Box Collection

SearchBlox provides a crawler that allows you to index files and folders stored in Box. This feature enables SearchBlox to securely connect to your Box account and crawl the selected content for indexing. You can create a Box Collection using the steps below.

Creating a Box Collection

You can create a Box Collection by following these steps:

  • Log in to the Admin Console, go to the Collections tab, and click Create or the “+” icon.

  • Select Box Collection as the collection type.

  • Enter a unique name for the collection. The name must contain 3–36 alphanumeric characters, and only underscores (_) are allowed.

  • Enable or disable RAG (Retrieval Augmented Generation) depending on your requirement. Enable it if the collection will be used for AI-powered search or chatbot responses.

  • Enable Knowledge Graph if you want SearchBlox to extract entities and relationships from the documents in the collection.

  • Choose whether the collection should be Private or Public. Enable Private Collection Access to restrict the collection to authenticated users only.

  • Configure Collection Encryption if you want to encrypt document content or specific metadata fields.

  • Select the Collection Language based on the language used in the documents. The default language is English.

  • Click Create to create the Box Collection.

  • After the collection is created, you will be redirected to the Box Settings / Authentication section to configure the connection and access details.


Box Settings

The Box Settings section allows you to configure the connection between SearchBlox and your Box account. By providing the required authentication credentials, SearchBlox can securely access your Box storage and crawl files and folders for indexing.

Once configured, SearchBlox will retrieve documents from the specified Box folders and make them searchable within the platform.
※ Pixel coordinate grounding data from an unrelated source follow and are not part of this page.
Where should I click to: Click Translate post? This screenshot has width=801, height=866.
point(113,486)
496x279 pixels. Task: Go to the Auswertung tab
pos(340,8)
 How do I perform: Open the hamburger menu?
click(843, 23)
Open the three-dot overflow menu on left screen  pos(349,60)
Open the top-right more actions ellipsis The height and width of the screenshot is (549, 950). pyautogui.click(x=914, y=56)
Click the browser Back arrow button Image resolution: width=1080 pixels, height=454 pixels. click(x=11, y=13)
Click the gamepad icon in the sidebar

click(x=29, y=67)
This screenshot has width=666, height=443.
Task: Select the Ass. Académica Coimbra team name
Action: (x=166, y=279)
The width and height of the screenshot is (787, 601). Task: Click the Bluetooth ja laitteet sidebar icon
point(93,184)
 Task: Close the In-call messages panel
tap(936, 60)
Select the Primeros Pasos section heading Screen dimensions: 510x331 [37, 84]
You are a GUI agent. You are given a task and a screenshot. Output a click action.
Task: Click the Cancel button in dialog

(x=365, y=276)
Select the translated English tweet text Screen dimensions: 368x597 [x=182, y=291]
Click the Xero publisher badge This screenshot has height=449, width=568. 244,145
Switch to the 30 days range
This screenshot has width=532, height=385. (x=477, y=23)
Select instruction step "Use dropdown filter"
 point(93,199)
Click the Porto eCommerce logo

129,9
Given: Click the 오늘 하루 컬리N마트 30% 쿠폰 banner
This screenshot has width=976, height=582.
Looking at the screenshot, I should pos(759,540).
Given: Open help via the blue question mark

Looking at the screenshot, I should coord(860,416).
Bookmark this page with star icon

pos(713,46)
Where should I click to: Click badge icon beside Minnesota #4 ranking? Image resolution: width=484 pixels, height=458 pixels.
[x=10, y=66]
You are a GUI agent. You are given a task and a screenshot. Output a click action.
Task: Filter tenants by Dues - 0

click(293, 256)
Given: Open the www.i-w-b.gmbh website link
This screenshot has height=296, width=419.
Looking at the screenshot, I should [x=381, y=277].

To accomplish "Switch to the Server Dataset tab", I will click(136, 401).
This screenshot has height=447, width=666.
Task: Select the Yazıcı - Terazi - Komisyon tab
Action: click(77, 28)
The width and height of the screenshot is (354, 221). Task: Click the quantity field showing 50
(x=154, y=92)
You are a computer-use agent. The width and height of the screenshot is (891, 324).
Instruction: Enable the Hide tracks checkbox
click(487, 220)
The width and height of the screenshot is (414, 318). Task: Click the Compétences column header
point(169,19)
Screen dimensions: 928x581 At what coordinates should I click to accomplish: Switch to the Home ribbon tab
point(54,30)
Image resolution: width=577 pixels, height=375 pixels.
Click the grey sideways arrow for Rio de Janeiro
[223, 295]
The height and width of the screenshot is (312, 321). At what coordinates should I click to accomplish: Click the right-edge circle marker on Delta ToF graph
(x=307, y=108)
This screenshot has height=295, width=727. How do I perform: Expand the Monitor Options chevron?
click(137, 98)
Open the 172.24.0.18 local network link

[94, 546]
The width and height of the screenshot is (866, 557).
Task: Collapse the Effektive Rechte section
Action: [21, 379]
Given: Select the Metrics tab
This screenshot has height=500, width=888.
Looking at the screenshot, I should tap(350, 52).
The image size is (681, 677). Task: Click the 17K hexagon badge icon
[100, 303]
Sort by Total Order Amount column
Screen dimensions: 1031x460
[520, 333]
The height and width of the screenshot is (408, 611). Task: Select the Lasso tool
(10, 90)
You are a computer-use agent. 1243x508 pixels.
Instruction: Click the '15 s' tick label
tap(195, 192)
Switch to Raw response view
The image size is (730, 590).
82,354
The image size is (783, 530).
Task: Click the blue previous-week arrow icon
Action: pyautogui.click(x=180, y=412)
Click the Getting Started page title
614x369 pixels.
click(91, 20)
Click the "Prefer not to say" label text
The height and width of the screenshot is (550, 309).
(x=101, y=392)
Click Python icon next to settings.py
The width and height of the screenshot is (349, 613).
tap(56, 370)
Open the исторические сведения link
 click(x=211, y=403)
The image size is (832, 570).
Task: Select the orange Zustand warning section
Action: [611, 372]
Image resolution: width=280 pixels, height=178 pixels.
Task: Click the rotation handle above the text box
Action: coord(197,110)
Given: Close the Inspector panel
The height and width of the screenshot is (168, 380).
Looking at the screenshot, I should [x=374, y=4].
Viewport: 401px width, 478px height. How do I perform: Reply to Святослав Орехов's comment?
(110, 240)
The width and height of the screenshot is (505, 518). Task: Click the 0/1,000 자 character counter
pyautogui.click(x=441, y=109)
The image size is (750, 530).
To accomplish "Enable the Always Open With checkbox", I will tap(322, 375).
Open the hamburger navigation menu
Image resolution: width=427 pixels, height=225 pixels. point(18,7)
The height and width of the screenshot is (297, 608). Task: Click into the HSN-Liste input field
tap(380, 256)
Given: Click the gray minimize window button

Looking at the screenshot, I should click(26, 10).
You can optionally specify a root folder to control where the crawler begins indexing content.

Configuring Box Settings

To configure Box for your collection, follow these steps:

  1. Go to the Box Settings tab within the collection.

  2. Enter the Client ID.
    This is the client ID of your Box application used for authentication.

  3. Enter the Client Secret.
    Provide the client secret associated with your Box application.

  4. Enter the Access Token.
    This is the OAuth 2.0 access token used to authorize requests to the Box API.

  5. Enter the Refresh Token.
    The refresh token is used to generate a new access token when the existing access token expires.

  6. Enter the Enterprise ID (Optional).
    Provide the enterprise ID if you are using a Box enterprise account.

  7. Enter the Root Folder ID (Optional).
    Specify the Box folder ID from which the crawler should start indexing content.
    If not specified, the crawler will start from the root folder (0).

  8. Click Save to store the configuration and enable SearchBlox to access and crawl your Box content.


Schedule and Index

Sets the frequency and the start date/time for indexing a collection. Schedule Frequency supported in SearchBlox is as follows:

  • Once
  • Hourly
  • Daily
  • Every 48 Hours
  • Every 96 Hours
  • Weekly
  • Monthly

The following operation can be performed in box collections

ActivityDescription
Enable Scheduler for IndexingOnce enabled, you can set the Start Date and Frequency
ScheduleFor each collection, indexing can be scheduled based on the above options.
View all SchedulesRedirects to the Schedules section, where all the Collection Schedules are listed.

Manage Documents Tab

  • Using Manage Documents tab we can do the following operations:

    1. Filter
    2. View content
    3. View metadata
    4. Refresh
    5. Delete
  • To delete a file from your collection, enter the file path and click "Delete".

  • To see the status of an indexed file, click "View Metadata".


Box Collection Models

The Models page allows you to configure and override AI models used for embeddings, reranking, and LLM-based features within the collection.

Embedding

  • Provider specifies the embedding provider used to generate vector representations of documents.
  • Model defines the embedding model used to convert document content into vectors for semantic search.

Reranker

  • Provider specifies the reranker provider used for improving search result relevance.
  • Model defines the reranker model used to re-score and reorder search results based on relevance.

LLM

  • Provider specifies the Large Language Model provider used for AI-powered features.

  • Model defines the LLM used for tasks such as document enrichment, summaries, and SmartFAQs.

  • These settings override global configurations and apply only to the current collection.